Isabelle 9 months, 1 week ago
They are not all being removed
Isabelle 9 months, 1 week ago
I totally agree! Make the school handle the situation.
Lawrenceks 9 months, 1 week ago
Searching the LJWorld I did not find any LPD SRO had been arrested for DUI! So where did that come from Smitty? Same place as all your Yellow House stuff came from? Made up???
smitty 9 months, 1 week ago
The inability to find information in the archives is not a new phenonium.
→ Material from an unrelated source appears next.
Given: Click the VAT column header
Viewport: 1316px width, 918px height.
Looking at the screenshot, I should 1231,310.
The software of the JW filters the information available to the public thru their archives which approaches to censorship.
There have been or are two SROs recently that had DUIs, served desk time and reassigned to the SRO. Educate yourself or read and remember ..... those situations have been pointed out before.
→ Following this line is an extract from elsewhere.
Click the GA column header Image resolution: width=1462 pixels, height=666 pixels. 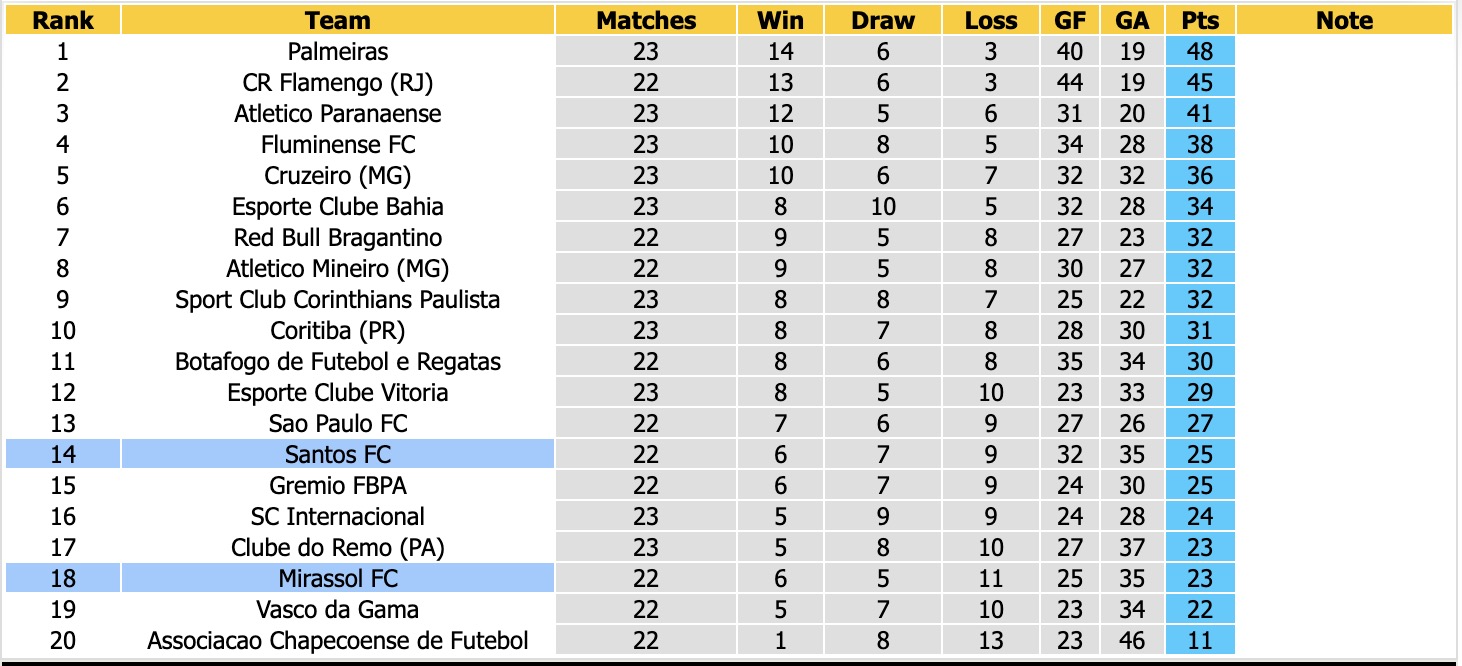click(1133, 20)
In today's photos of the SRO, the drunken ones have been reassigned....however.....
Bialek was named in Carrie Neighgors civil suit...that has been posted before shpuld you continue to question it I can repost Bialeks part in that still pending civil suit. Then there is Scott...wasn't she recently in legal hot water and got assigned to the SRO? Apparently the SROs present the example of don't do what I did, do as I say.
Your comment is a strong example of why the corruption information must be repeated and repeated. You have validated why the cut and paste of past articles are needed even though criticised by our forum bullies. Takes a long time to correct systemic corruption. Takes a few whistle blowers along the way to shake out the dirt, too.
begin60 9 months, 1 week ago
Most likely the presence of officers in the Lawrence Public Schools, especially given the questionable competence and ethics of local law enforcement, just feeds into the unjust school-to-prison pipeline.
Go down to the Douglas County Courthouse and you will be hard put not to conclude that residents are chosen out for legal scapegoating on the basis of illegal and protected characteristics. The local police like everyone else in Lawrence are highly but possibly unconsciously prejudiced and discriminatory.
PitBullGrandma 9 months, 1 week ago
They are not needed in the schools...they do nothing there. Never have. Need to crank the WRAP program back up...more beneficial.
Bladerunner 9 months ago
Its my understanding the school district promised to fund the salaries of Officers in their schools years ago but has never been able to work it into their budgets.